A few months ago, I received a request from a firefighter researching the possibility of his department converting from 1-1/2-inch to 1-3/4-inch attack lines. I field these requests a few times a year and usually find that an organization is about to commit an enormous amount of funds to replace perfectly serviceable hose in a not-fully-informed effort to increase flow rates on their initial interior attack lines.
My first question to this person was what was his desired target flow rate and what was he flowing on his handlines now? While his answers were relatively vague, it didn't take long to determine that the primary reason for the request was that all the neighboring departments were using 1-3/4-inch hose and he wanted his to do the same.
Many fire officials are laboring under the mistaken assumption that they have to increase hose size to increase flow rates. While it is true that increasing hose size will reduce friction loss and in theory, increase the water available at the nozzle, I always suggest that the problem of "not enough knockdown power," almost always lies with the nozzle, not the hose.

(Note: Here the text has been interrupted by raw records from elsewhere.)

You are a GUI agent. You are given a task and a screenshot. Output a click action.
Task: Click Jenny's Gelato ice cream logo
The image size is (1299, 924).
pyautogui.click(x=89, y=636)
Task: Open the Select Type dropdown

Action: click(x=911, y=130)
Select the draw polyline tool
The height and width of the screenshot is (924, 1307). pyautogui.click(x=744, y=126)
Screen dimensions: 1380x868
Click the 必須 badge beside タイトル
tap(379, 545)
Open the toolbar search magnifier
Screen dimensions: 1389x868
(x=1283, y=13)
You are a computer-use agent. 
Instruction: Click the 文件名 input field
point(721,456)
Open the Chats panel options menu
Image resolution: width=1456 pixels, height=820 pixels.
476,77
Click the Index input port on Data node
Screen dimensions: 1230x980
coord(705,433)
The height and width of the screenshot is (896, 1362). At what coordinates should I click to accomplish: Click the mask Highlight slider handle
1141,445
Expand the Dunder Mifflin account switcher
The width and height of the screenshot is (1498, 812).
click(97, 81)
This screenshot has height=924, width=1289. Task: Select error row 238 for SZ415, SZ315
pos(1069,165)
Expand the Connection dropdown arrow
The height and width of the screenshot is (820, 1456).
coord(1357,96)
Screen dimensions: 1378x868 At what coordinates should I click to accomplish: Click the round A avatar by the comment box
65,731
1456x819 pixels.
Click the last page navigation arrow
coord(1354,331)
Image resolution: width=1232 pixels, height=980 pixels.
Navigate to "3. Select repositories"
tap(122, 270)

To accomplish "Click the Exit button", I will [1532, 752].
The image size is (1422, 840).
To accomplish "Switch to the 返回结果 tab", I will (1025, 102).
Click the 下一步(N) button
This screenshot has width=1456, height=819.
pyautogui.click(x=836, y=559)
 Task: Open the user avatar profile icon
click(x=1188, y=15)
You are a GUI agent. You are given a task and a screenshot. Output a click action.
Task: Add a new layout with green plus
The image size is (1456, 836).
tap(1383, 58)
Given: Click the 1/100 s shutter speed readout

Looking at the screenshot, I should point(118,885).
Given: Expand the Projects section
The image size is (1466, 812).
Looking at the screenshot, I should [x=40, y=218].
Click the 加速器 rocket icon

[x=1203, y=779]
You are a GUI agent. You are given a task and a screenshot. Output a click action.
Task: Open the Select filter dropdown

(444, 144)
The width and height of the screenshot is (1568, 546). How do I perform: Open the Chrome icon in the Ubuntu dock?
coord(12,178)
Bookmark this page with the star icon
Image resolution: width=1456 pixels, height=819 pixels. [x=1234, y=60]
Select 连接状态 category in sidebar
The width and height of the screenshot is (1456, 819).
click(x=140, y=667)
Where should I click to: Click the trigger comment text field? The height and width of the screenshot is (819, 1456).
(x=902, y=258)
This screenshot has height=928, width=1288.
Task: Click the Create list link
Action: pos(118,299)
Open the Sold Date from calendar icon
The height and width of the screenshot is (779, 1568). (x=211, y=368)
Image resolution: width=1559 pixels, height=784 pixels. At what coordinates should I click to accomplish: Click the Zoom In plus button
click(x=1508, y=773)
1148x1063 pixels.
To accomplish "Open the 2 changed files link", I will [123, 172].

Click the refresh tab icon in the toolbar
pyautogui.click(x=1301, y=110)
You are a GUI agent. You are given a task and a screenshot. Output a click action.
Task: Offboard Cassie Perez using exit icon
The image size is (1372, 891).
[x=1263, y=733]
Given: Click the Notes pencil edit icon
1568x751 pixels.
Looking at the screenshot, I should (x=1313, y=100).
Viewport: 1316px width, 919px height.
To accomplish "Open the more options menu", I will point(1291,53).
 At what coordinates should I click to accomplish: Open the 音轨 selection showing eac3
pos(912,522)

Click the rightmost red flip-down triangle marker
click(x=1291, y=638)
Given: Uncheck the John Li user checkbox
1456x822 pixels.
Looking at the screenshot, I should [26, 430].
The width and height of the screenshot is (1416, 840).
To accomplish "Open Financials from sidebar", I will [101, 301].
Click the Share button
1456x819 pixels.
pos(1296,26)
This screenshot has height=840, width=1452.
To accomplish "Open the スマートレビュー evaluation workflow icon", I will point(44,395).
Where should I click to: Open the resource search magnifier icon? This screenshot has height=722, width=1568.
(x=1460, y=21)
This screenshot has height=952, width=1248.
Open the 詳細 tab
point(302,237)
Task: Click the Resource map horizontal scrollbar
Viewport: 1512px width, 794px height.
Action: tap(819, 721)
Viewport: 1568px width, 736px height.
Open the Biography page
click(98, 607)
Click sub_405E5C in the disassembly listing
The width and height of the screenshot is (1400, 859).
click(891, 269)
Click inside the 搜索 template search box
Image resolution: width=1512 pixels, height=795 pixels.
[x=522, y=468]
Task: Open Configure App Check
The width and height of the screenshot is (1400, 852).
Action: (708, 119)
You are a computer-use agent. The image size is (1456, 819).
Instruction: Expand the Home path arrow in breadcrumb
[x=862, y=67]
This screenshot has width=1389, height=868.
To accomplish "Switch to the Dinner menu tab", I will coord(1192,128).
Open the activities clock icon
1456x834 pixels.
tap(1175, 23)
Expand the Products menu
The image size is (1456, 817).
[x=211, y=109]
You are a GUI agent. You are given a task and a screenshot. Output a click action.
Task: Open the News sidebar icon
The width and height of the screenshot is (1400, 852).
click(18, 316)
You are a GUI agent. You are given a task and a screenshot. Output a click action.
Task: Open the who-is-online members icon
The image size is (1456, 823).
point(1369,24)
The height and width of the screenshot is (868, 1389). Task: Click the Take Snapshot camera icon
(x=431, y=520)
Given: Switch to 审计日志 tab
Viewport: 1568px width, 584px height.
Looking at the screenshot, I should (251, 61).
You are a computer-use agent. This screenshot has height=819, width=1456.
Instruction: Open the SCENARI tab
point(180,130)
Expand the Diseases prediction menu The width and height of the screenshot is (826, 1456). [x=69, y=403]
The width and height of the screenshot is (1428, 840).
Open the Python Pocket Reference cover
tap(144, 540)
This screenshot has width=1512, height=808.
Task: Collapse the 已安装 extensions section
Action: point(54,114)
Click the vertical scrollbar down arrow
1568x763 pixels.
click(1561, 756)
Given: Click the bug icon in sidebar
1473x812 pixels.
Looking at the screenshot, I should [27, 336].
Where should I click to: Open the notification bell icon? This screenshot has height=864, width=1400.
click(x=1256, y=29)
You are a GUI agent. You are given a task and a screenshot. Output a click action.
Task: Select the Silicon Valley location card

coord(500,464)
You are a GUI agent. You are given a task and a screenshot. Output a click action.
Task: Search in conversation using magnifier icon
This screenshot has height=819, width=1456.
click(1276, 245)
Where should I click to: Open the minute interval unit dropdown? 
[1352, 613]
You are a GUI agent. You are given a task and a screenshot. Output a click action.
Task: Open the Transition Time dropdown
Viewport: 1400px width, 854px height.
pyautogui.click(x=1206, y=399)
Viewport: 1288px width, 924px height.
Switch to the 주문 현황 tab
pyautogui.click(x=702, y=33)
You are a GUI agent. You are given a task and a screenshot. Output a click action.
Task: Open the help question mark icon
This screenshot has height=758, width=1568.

It is less expensive to replace nozzles or reset their flow rates than it is to re-equip the department with hundreds of feet of a new attack hose size. It makes perfect sense that a department wanting to increase flow rate should begin at the nozzle, then work backwards.
Where did 1 3/4-inch hose come from and why is it so popular? To find that answer it helps to know something about its origins. In the middle 1960's, the Rand Corporation was commissioned by the New York City Fire Department to find a way to flow 250-gpm inside a fire building without having to use 2-1/2-inch hose.
At the time, some engine companies in the south Bronx and Brooklyn were battling five to eight fires a day, literally beating the firefighters senseless as they fought fire after fire with heavy hoseliness. The goal was to flow 250 gpm with hose that was smaller and lighter than 2- 1/2-inch.
The Rand Corporation, a "think-tank" did calculations and searched for new technologies that could aid their effort. What they came up with was use of a long-chain polymer chemical called "rapid water," to reduce friction in flowing water, along with a complicated injection system and 1-3/4-inch hose equipped with an automatic fog nozzle or later, a 15/16-inch smooth bore.
Later on, the FDNY found that if they eliminated the rapid water additive (the injection system was complicated and plagued with maintenance problems) a combination of 1-3/4-inch hose and a 15/16-inch smooth bore nozzle, provided them with an average flow of around 170 to 180 gpm, resulting in streams that proved both maneuverable and having enough punch to knock down most any interior fire.
Hose manufacturers, wanting to open up new markets and sell more hose, began beating the 1-3/4-inch hose drum in the early 1970's. Many departments were convinced that by going to the new hose size and purchasing expensive nozzles, they could flow 200 to 300 gpm on their initial attack lines, mainly because they believed a hose or nozzle manufacturer's claims.
In theory, a 1-3/4-inch line can and will provide flow rates up to 250 gpm, but, there are two important points that must be remembered. First, engine pressures from 200 to 300 psi must be provided on each line to obtain high flows from this system, and second, since most combination nozzles have their flow rates calculated at 100-psi nozzle pressure, the lines will generate high reaction forces that prove to be so difficult to handle that they border on being unsafe.
It is human nature for the nozzle operator, having trouble handling excessive reaction force, will tend to reduce this force by throttling the shutoff until the flow is reduced to a manageable level. In some cases, the pump operator is instructed to reduce the engine pressure until the nozzle reaction feels safe enough to work with.